Garry Kasparov was the thirteenth World Chess Champion. He was born April 13th 1963 in Baku, Azerbaijan SSR, Soviet Union. Kasparov is a Russian (formerly Soviet) chess grandmaster. He became the youngest ever-undisputed World Chess Champion in 1985 at age 22 by defeating then-champion Anatoly Karpov. Kasparov held the official FIDE world title until 1993, when a dispute with FIDE led him to set up a rival organization, the Professional Chess Association. In 1997 Garry Kasparov became the first world champion to lose a game to a computer under typical time controls, when Kasparov was defeated by the IBM supercomputer Deep Blue in a highly publicized match. He continued to hold the "Classical" World Chess Championship until his defeat by Vladimir Kramnik in 2000.

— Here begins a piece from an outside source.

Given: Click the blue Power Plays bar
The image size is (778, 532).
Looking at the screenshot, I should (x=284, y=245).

            Kasparov's style of play has been compared by many to Alekhine's. Garry Kasparov himself has described his style as being influenced chiefly by Alekhine, Tal and Fischer. Kramnik has opined that "[Kasparov's] capacity for study is second to none", and said "There is nothing in chess he has been unable to deal with.” Carlsen, whom Kasparov coached from 2009 to 2010, said of Kasparov, "I've never seen someone with such a feel for dynamics in complex positions.” He was known for his extensive opening preparation and aggressive play in the opening.

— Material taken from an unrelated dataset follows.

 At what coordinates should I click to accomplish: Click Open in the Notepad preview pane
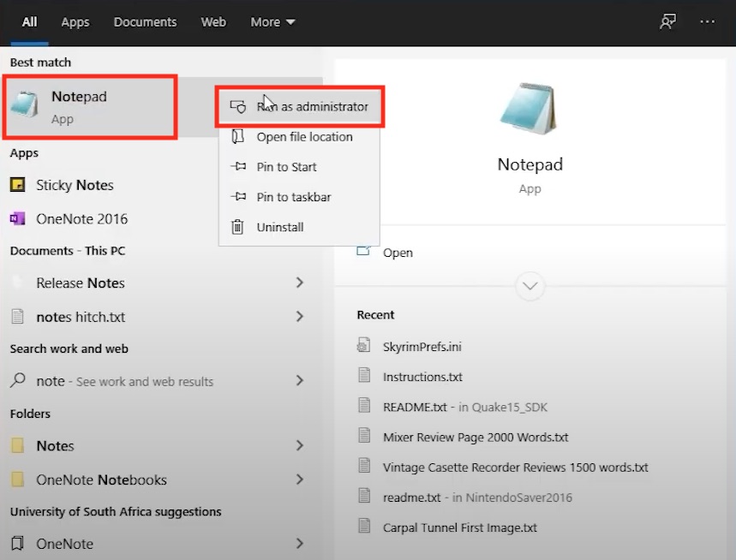point(398,253)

            After his chess career Garry Kasparov became very active in politics and ran for president once. Kasparov spoke out several times about Putin's antigay laws and the proposed Sochi Olympics boycott. He explained in August 2013 that he had opposed Russia’s bid from the outset, since hosting the Olympics would "allow Vladimir Putin’s cronies to embezzle hundreds of millions of dollars" and "lend prestige to Putin’s authoritarian regime." Kasparov added that Putin's anti-gay law was "only the most recent encroachment on the freedom of speech and association of Russia’s citizens," which the international community had largely ignored. Instead of supporting a games boycott, which would "unfairly punish athletes," Garry Kasparov called for athletes and others to "transform Putin’s self-congratulatory pet project into a spotlight that exposes his authoritarian rule for the entire world to see.” In September, he expanded on his remarks, saying that "forcing athletes to play a political role against their will is not fair" and that politicians should not "hide behind athletes." Instead of boycotting Sochi, Kasparov suggested, politicians should refuse to attend the games and the public should "put pressure on the sponsors and the media." Coca-Cola, for example, could put "a rainbow flag on each Coca-Cola can" and NBC could "do interviews with Russian gay activists or with Russian political activists." Garry Kasparov also emphasized that although he was "still a Russian citizen," he had "good reason to be concerned about my ability to leave Russia if I returned to Moscow.”


IBM Supercomputer Deep Blue versus Garry Kasparov

1997 (Game 6)


1.e4 c6 2.d4 d5 3.Nc3 dxe4 4.Nxe4 Nd7 5.Ng5 Ngf6 6.Bd3 e6 7.N1f3 h6 8.Nxe6 Qe7 9.0-0 fxe6 10.Bg6+ Kd8 11.Bf4 b5 12.a4 Bb7 13.Re1 Nd5 14.Bg3 Kc8 15.axb5 cxb5 16.Qd3 Bc6 17.Bf5 exf5 18.Rxe7 Bxe7 19.c4 1–0


Black resigns because the white queen will soon invade through c4 or f5, and once Re1 is played, White will have a winning position. A sample line would be: 19...bxc4 20.Qxc4 Nb4 (20...Kb7 21.Qa6 mate!) 21.Re1 Kd8 22.Rxe7 Kxe7 23.Qxb4+.